Todos creemos estar en posesión de la verdad. Existe un modo de entender el
cristianismo que es inquisitorial, agresivo, contra la caridad. El cristianismo
es afirmación, no negación. Es abrazo, no hoguera.”
Entonces
el problema es otro al meramente litúrgico, aunque no sobra precisar que su
pregunta (aquélla sobre porqué aferrarse a la liturgia del siglo XIX y no la
del VII), es ejemplo de estupidez: En el siglo XIX no hubo innovaciones o
reformas a destacar del Misal de San Pío V (1570), misal que además, sólo se
basó en lo forjado en la Tradición, siglo VII incluido.

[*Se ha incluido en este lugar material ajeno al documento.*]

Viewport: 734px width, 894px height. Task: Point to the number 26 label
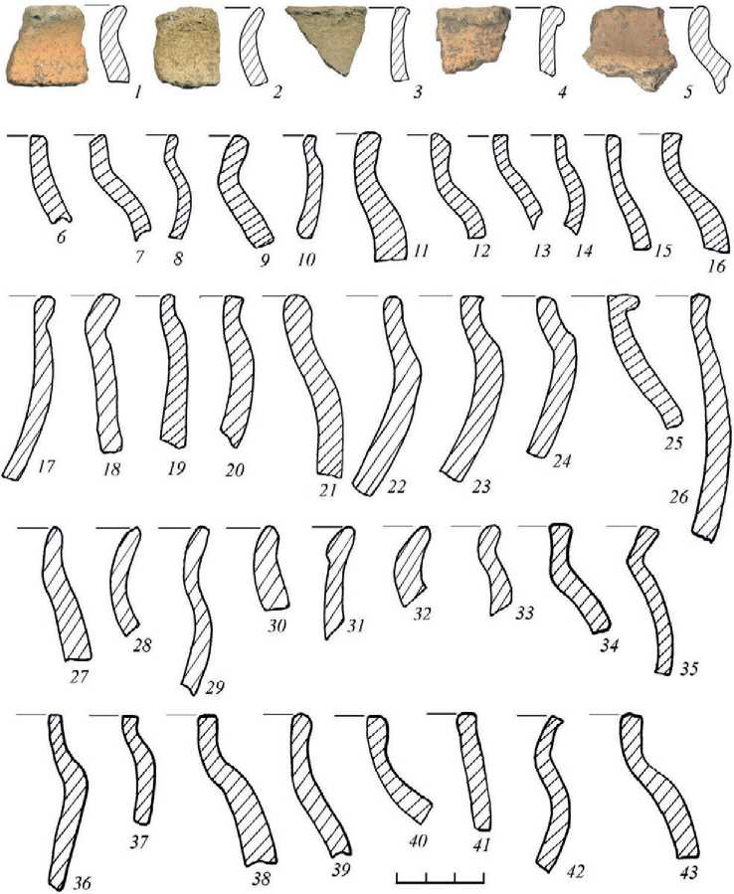[x=679, y=497]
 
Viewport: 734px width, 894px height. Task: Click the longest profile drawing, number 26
[x=710, y=417]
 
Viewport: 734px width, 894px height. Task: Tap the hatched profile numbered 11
[x=379, y=196]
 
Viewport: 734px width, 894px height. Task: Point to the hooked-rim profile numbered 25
[x=643, y=359]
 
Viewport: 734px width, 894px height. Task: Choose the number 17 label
[x=46, y=467]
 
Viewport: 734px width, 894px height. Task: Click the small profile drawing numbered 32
[x=412, y=565]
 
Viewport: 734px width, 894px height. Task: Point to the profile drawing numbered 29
[x=196, y=609]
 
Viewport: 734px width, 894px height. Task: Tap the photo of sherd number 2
[x=188, y=48]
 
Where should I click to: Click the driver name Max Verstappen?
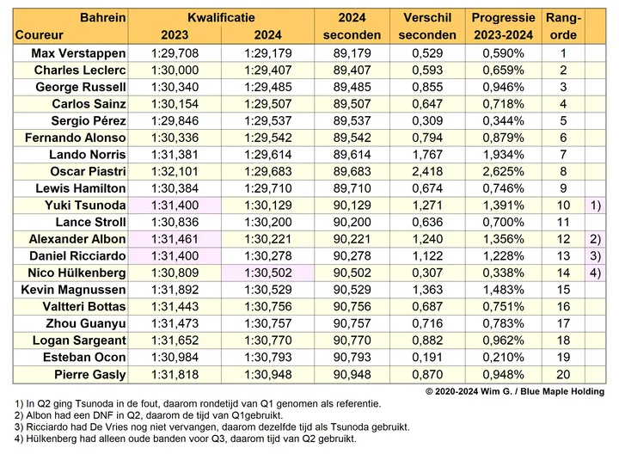(78, 53)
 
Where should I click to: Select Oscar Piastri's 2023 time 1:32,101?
(175, 172)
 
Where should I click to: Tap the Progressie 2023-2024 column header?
(503, 26)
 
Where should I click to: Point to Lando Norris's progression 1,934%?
(503, 155)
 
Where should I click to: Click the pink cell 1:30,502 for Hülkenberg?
(268, 273)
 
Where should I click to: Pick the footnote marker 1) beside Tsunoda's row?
(595, 206)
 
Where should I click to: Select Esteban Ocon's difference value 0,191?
(427, 358)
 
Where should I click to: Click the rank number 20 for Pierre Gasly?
(563, 374)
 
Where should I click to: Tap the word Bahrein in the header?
(102, 18)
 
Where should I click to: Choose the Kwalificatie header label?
(221, 18)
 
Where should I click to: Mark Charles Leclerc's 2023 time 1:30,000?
(175, 71)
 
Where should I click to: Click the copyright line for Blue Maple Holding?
(515, 391)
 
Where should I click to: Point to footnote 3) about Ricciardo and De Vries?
(212, 427)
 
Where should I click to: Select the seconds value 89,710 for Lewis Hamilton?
(352, 188)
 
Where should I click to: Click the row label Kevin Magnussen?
(73, 290)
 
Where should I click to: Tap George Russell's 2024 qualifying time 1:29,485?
(268, 87)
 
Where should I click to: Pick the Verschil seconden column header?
(427, 26)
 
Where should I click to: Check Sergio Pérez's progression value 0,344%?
(503, 120)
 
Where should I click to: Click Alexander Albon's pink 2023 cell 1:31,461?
(175, 239)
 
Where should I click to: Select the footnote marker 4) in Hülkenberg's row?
(595, 273)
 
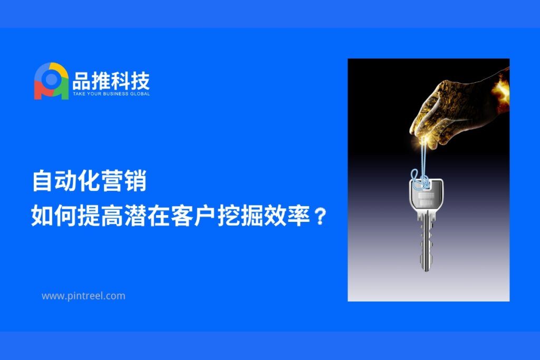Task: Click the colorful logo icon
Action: click(51, 81)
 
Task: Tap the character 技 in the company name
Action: click(140, 81)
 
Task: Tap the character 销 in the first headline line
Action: click(136, 181)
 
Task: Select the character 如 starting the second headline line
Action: click(42, 216)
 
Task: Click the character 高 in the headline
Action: click(112, 216)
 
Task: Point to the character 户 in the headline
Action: click(205, 216)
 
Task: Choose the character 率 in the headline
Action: click(298, 216)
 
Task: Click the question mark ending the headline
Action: click(321, 216)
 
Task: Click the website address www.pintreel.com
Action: click(83, 296)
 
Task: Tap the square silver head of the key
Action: click(426, 194)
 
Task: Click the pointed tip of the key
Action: click(426, 270)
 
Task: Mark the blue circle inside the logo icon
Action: click(51, 79)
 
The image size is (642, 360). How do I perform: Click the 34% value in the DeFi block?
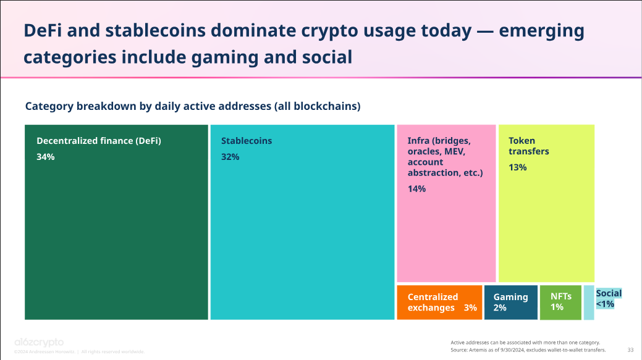[46, 157]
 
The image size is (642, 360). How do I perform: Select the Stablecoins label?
[247, 141]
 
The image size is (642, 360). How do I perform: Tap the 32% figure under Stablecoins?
[230, 157]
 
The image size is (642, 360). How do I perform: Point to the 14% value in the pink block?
[416, 189]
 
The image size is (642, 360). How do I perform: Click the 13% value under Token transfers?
[517, 167]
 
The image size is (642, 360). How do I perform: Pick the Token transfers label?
[528, 146]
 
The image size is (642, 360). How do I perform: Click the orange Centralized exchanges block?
[439, 302]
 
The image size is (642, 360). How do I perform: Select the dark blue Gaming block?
[511, 302]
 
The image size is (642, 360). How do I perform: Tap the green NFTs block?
[561, 302]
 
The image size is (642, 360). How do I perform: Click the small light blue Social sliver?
[588, 312]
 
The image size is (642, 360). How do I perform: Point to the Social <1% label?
[609, 298]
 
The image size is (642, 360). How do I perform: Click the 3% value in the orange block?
[470, 308]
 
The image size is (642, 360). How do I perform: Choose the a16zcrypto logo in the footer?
[39, 342]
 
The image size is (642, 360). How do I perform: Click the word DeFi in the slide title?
[41, 31]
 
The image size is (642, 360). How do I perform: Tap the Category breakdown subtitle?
[192, 106]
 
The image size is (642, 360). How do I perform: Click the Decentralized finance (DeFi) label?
[99, 141]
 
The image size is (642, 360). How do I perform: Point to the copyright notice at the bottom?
[79, 351]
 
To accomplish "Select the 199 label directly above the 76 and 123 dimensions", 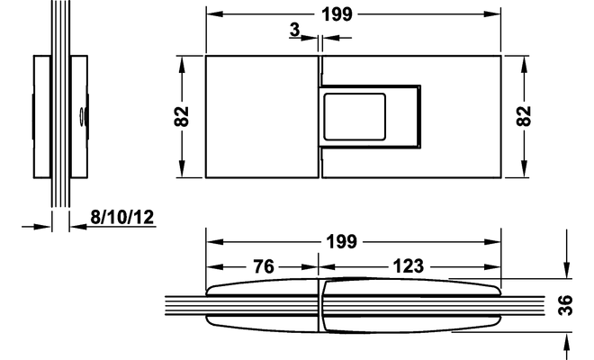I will click(x=344, y=241).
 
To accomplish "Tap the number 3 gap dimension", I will click(x=295, y=31).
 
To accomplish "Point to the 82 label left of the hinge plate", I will click(x=183, y=117).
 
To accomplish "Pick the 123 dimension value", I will click(x=408, y=267).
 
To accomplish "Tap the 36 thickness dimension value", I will click(x=565, y=306).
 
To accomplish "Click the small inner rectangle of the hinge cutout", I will click(x=356, y=116).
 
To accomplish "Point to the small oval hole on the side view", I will click(x=82, y=115).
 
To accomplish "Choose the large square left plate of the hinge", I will click(x=261, y=117).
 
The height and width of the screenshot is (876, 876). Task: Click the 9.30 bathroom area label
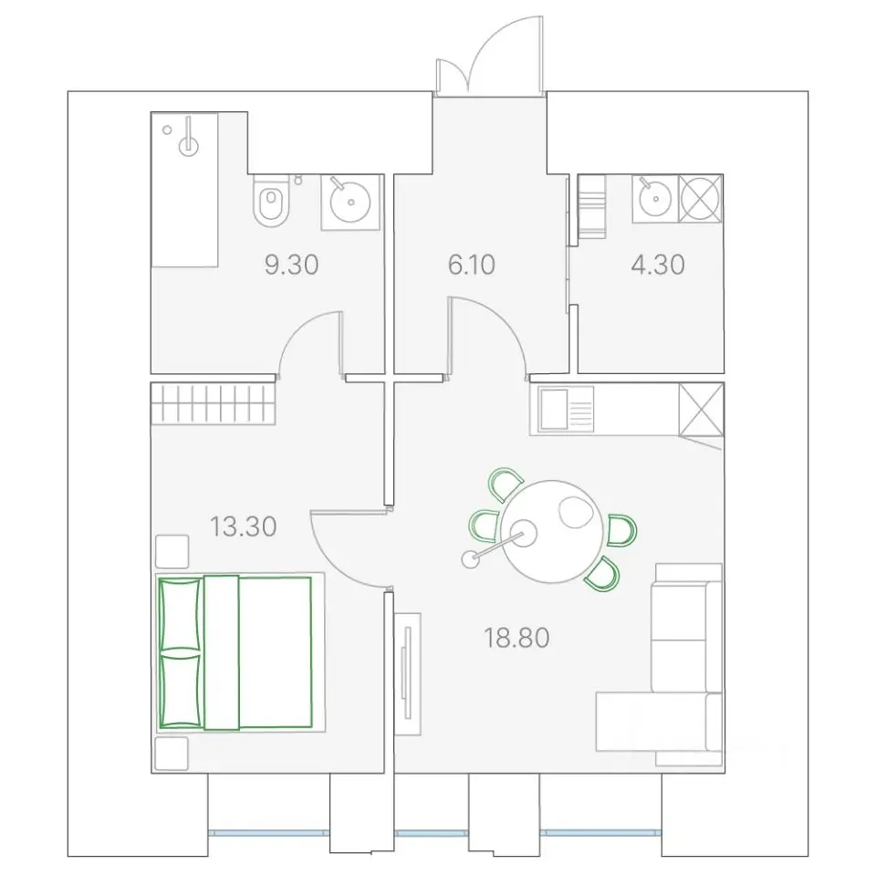tap(292, 265)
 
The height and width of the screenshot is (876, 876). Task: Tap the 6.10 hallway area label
tap(472, 265)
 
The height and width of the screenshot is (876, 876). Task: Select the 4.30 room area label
tap(658, 265)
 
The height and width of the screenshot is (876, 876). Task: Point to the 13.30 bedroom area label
tap(243, 527)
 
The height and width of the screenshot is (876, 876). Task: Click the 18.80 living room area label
tap(516, 638)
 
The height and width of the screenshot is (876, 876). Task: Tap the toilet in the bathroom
tap(272, 201)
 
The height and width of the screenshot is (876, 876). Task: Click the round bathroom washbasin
tap(350, 202)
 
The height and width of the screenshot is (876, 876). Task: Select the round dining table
tap(551, 531)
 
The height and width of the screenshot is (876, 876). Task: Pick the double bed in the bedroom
tap(240, 652)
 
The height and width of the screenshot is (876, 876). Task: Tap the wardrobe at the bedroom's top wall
tap(213, 403)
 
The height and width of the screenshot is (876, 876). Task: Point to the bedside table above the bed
tap(172, 551)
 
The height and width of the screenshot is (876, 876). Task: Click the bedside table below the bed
tap(172, 753)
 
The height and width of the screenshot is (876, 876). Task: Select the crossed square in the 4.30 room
tap(701, 199)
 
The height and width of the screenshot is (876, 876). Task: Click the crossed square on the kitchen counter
tap(702, 409)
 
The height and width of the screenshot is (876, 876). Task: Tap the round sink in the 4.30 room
tap(655, 198)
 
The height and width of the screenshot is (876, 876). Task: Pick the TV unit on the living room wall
tap(408, 673)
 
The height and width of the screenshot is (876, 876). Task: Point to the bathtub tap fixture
tap(189, 141)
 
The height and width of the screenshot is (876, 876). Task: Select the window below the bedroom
tap(268, 833)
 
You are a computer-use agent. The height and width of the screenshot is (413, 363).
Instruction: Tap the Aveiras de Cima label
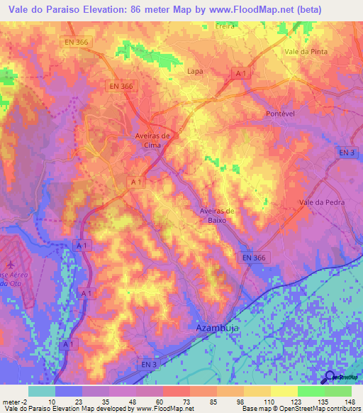[152, 140]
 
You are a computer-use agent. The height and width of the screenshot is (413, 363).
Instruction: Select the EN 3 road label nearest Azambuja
[148, 364]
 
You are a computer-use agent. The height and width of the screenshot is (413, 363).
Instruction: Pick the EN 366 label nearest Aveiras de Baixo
[252, 258]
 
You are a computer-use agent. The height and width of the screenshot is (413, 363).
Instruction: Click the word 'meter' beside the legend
[9, 401]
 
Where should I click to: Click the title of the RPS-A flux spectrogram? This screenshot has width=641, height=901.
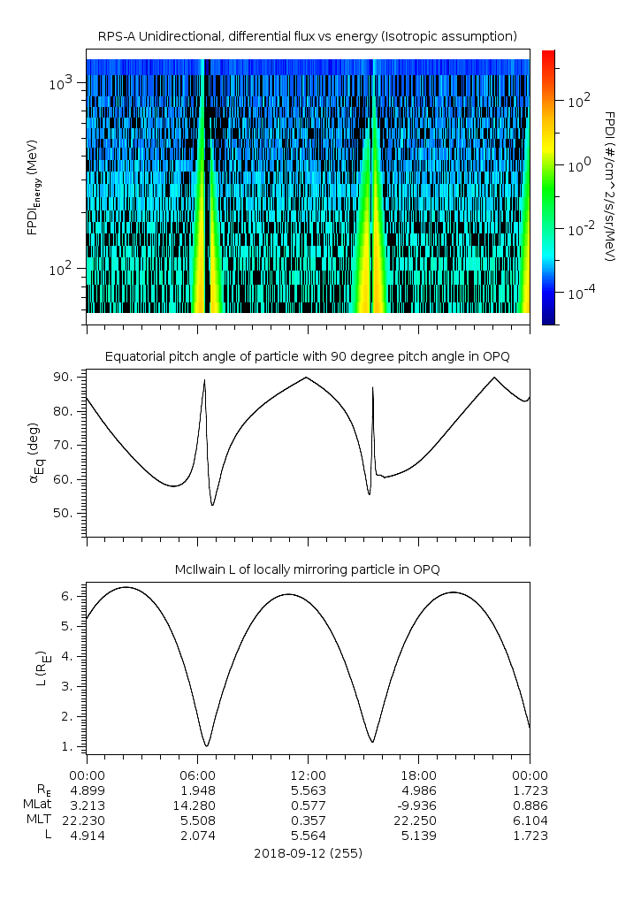(307, 36)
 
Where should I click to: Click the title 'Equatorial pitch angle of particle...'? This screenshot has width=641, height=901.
(307, 356)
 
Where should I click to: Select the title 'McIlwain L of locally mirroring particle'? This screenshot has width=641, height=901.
(307, 568)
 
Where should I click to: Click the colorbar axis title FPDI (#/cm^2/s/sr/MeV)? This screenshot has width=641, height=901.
(609, 187)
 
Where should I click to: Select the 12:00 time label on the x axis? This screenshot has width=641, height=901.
(308, 775)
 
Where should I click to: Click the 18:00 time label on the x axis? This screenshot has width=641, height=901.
(418, 775)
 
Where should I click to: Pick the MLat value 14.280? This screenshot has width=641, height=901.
(197, 806)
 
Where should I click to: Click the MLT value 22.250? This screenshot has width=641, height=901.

En cuando la oficiosa
apología del Concilio Vaticano II, Fortea ignora la diferencia entre lo
substancial (que es la Doctrina) y lo accidental (esa otra forma de mirar).
Al
final, el nacido en Barbastro es quien absolutiza lo relativo, pues en
realidad, es bastante simplona su dicotomía entre posconciliares de mente
abierta y lo que él califica como integristas. Fortea, cree que la fidelidad a
la doctrina es algo soberbio y antipático, actitud que en el presente pontificado,
ha sido predominante. ¿Acaso la Verdad muta a contentillo? Para este clérigo,
hoy incardinado en Madrid, no vendría mal que tuviese presente la precisión que
ha hecho el arzobispo Stanislaw Gadecki, de Poznań,
presidente de la Conferencia Episcopal de Polonia: En la Iglesia hay quienes
son fieles o infieles al Magisterio, y nada más.